Weeellll… you’d hope so, but some users may try to autofill a password with the right username, which will inadvertently fill the password too. And now your vendor (Quip or whomever) can potentially see your employee’s passwords. You have to trust them to throw away any password they see for someone from your org.
Oh yeah, I'm pretty sure Atlassian used to that, too. So I can understand the reason of "making it easier for users" invoked by people implementing this "two step" login.
But I'd argue this is a different issue than the one of giving out what kind of authentication a given login has.
1. It’s usually for institutions. If my email address is username@bigco.com, an attacker already knows that I use BigCo Inc’s internal SSO.
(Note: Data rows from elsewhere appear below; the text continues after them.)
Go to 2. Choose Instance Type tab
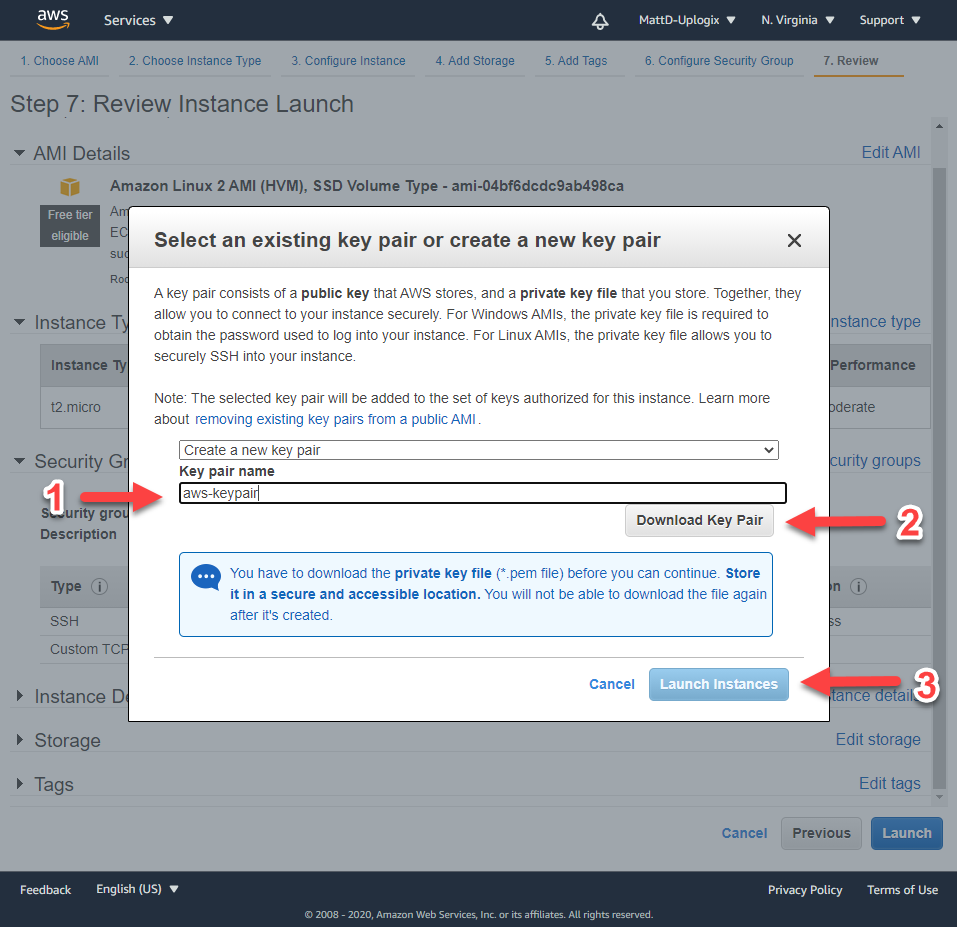click(195, 61)
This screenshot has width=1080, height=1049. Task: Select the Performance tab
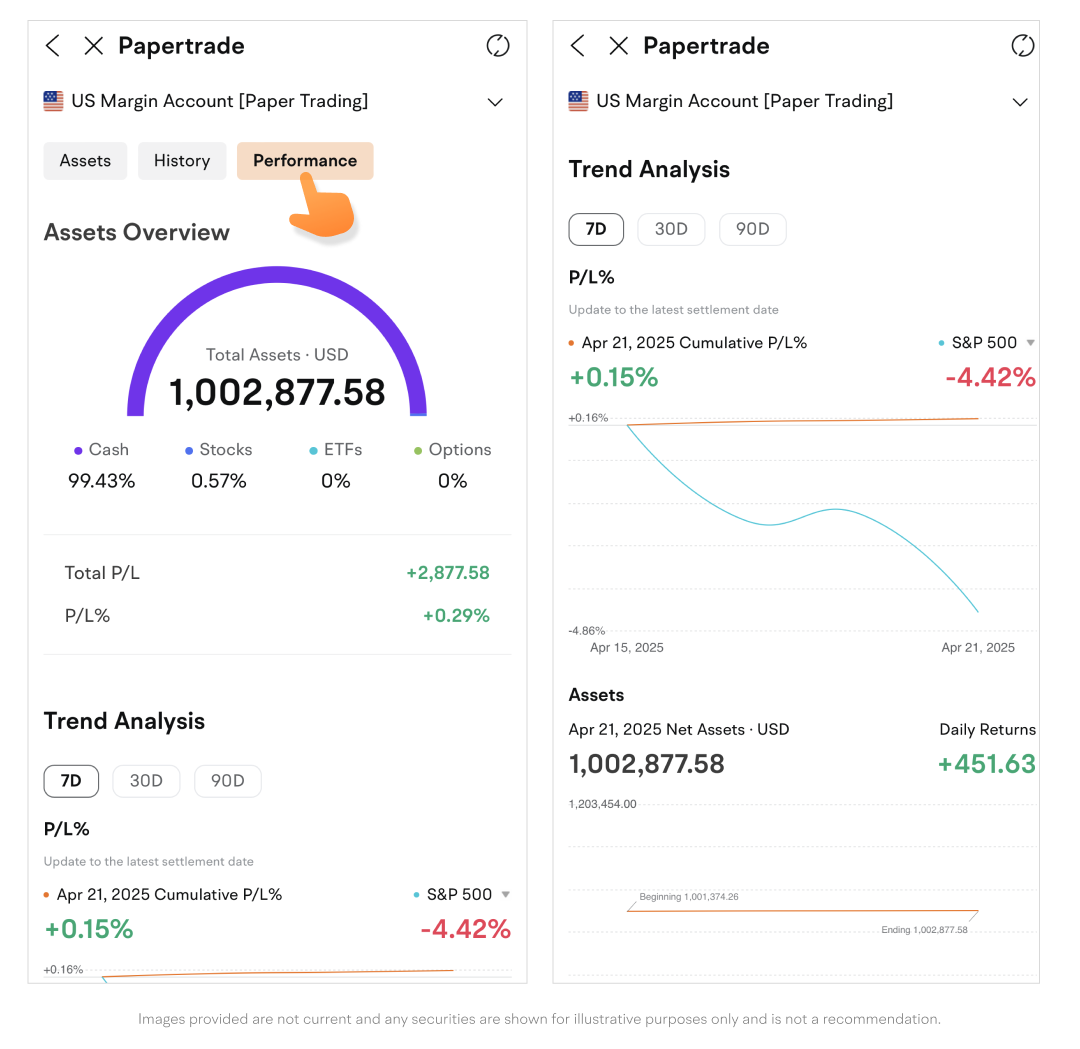(305, 161)
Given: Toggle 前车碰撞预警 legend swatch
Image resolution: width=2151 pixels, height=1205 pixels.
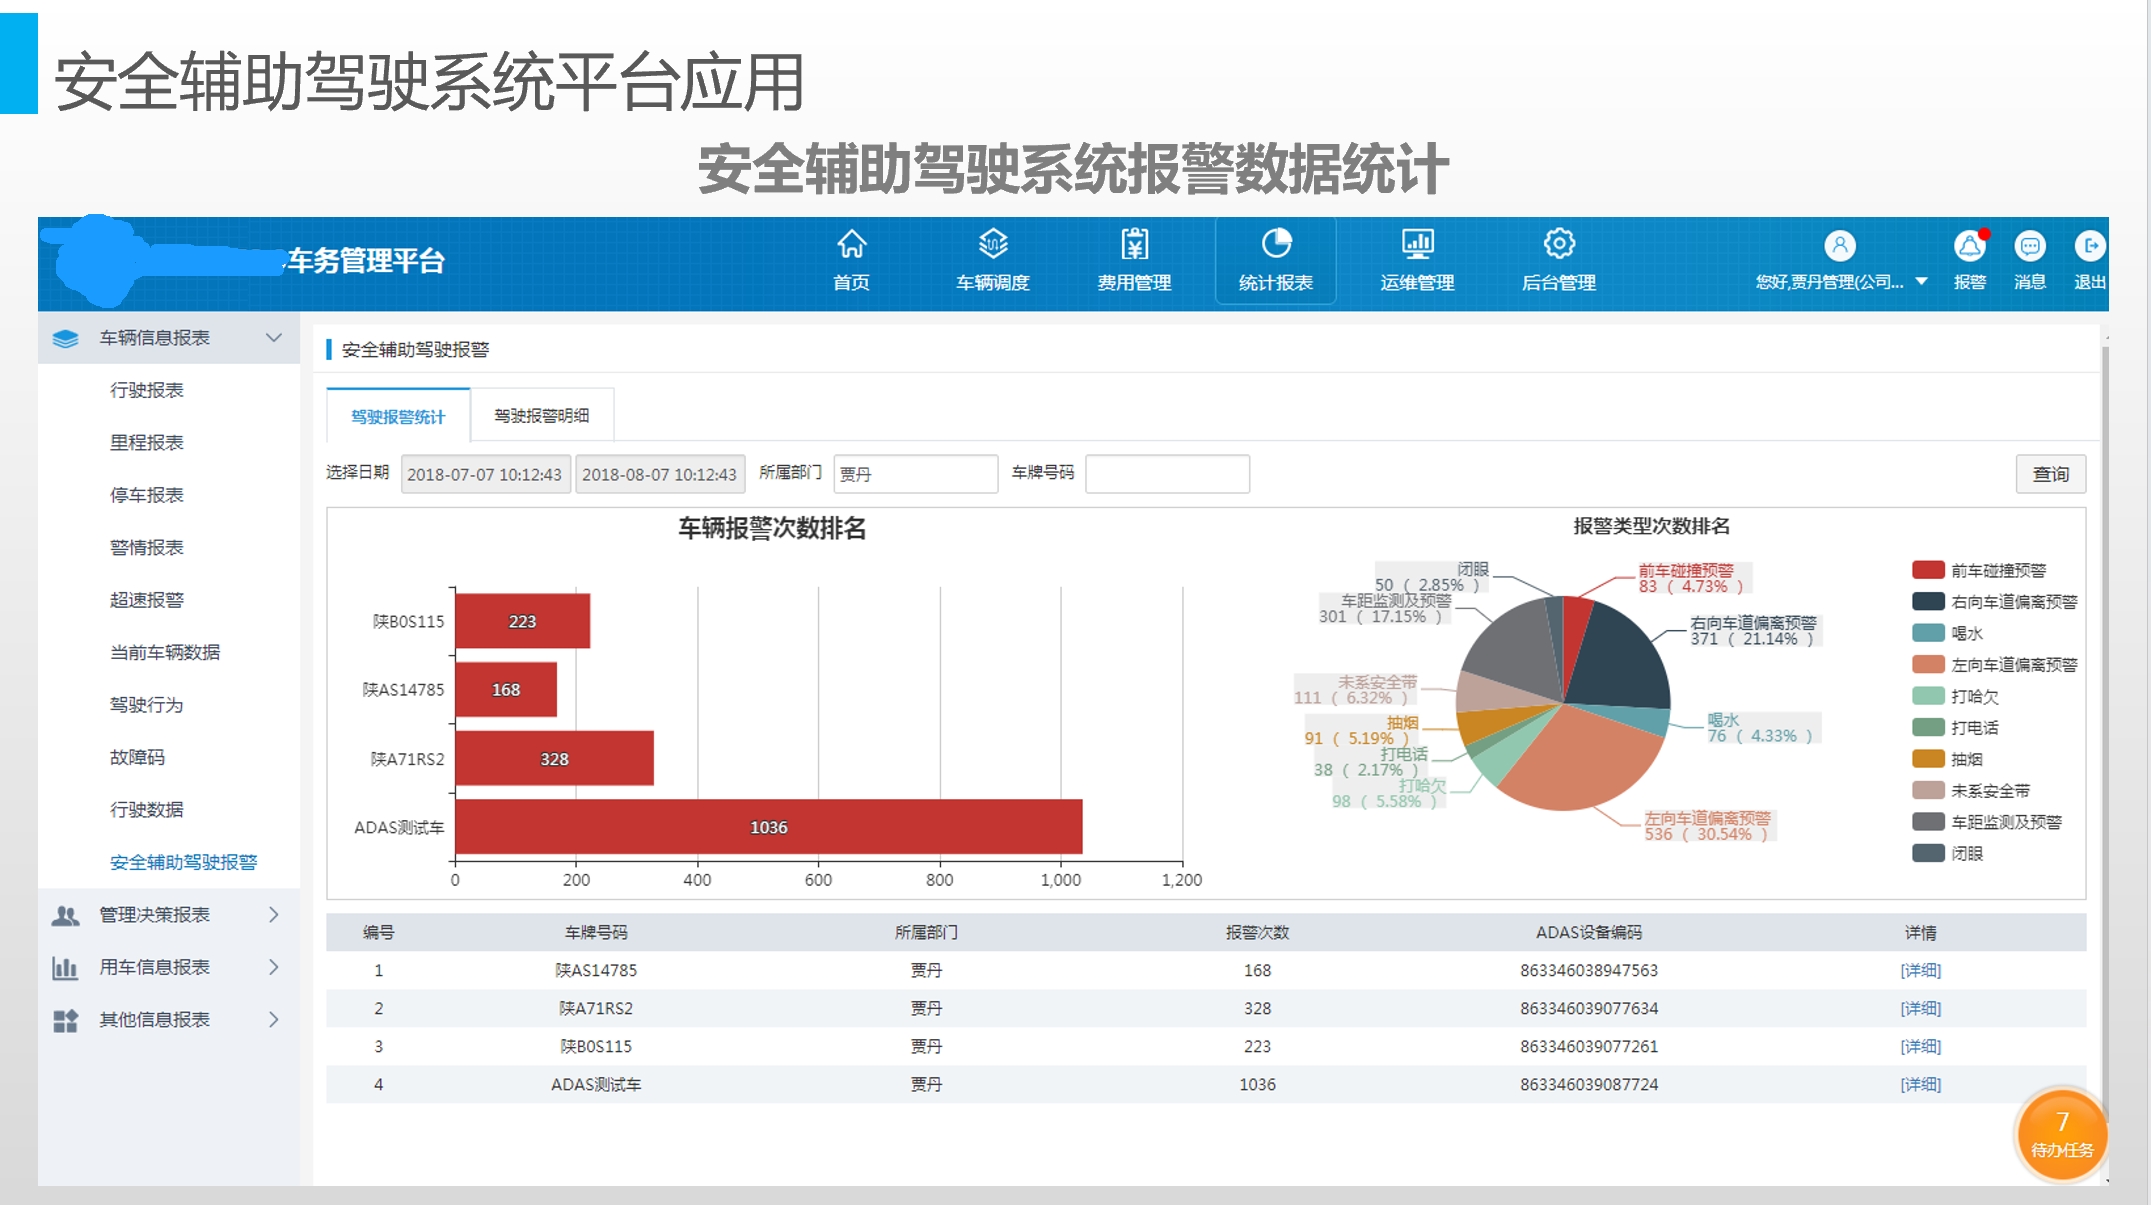Looking at the screenshot, I should tap(1927, 570).
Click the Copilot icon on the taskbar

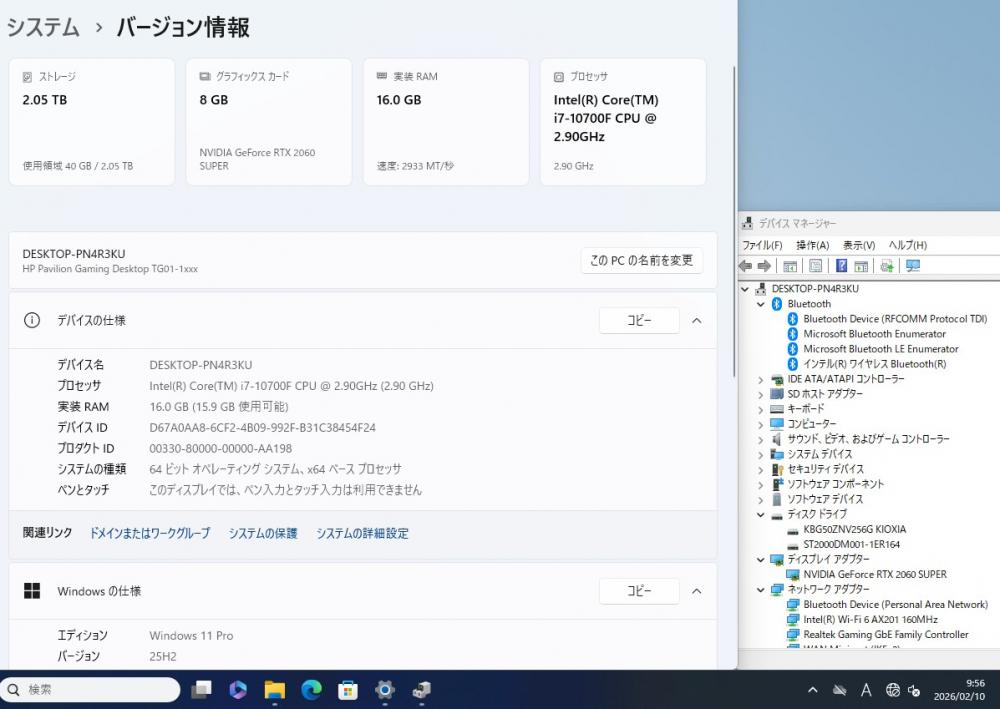(x=237, y=689)
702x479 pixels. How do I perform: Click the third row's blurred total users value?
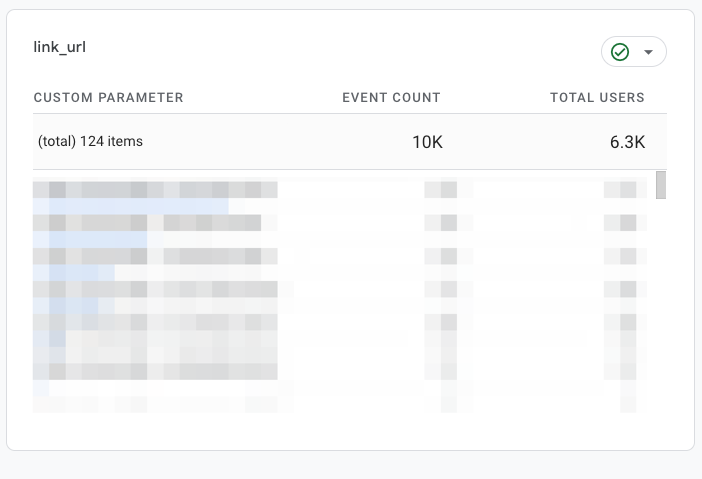pyautogui.click(x=620, y=223)
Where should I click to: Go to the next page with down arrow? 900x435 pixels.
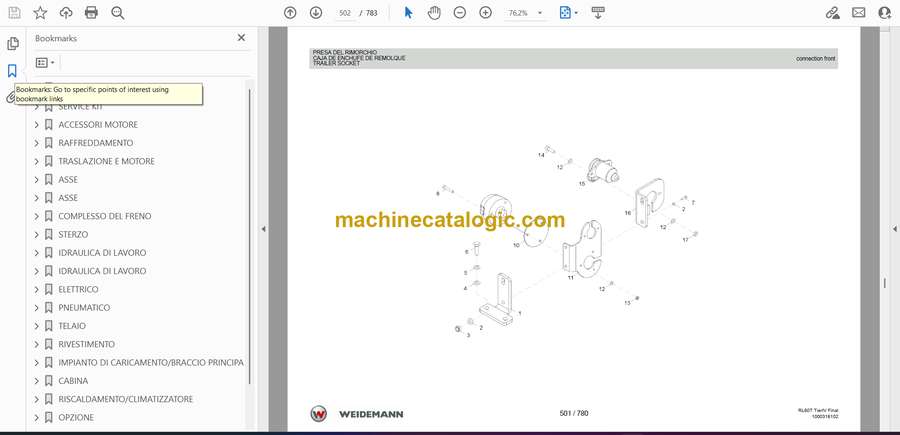pyautogui.click(x=316, y=13)
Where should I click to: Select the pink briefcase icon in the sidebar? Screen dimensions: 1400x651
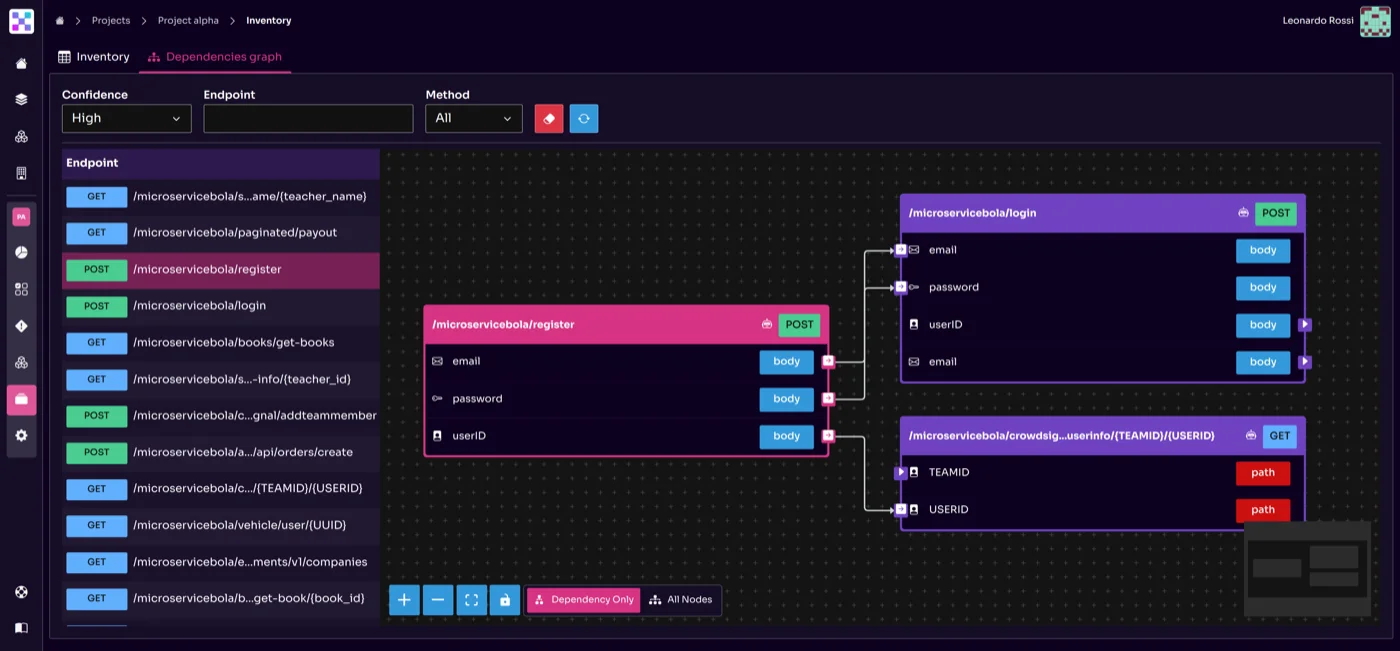(21, 399)
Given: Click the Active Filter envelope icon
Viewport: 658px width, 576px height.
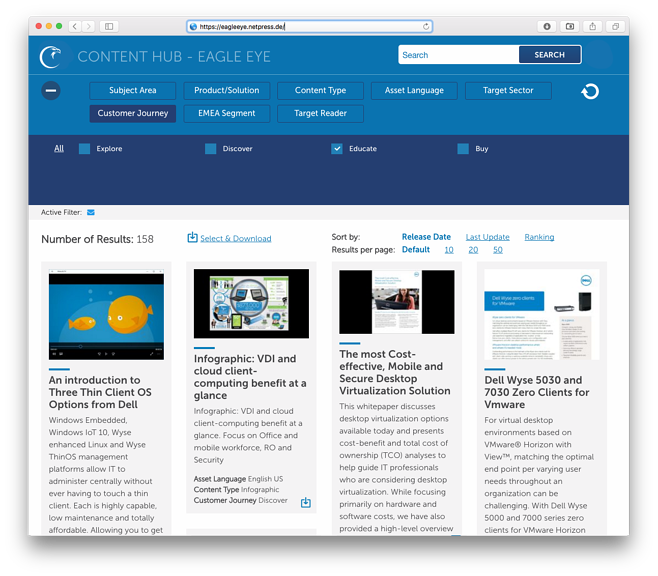Looking at the screenshot, I should (91, 213).
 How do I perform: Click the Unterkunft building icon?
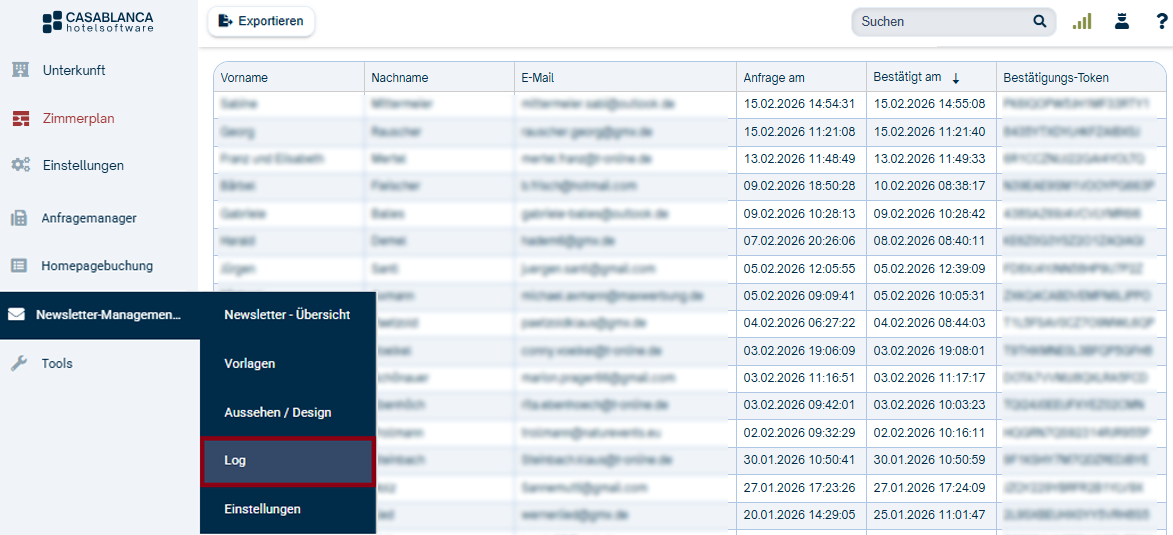click(x=20, y=70)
2. It’s avoids having users type (or autofill) their passwords, so if one of (for example) BigCo’s vendors is compromised, the attackers don’t learn the passwords of BigCo employees.
it would be a larger security issue if they didn’t redirect to the SSO provider and instead threw up a page asking for a password.
In many cases SSO means once you’re logged in then you don’t enter a password again for the session anyway- that only works with a redirect.
and your login might not even be a password anyway, or require more information than just a password (like MFA)- our solution for example takes into consideration what you’re logging in to, what device you have and where you are to determine the secrecy level of the thing you’re authenticating into.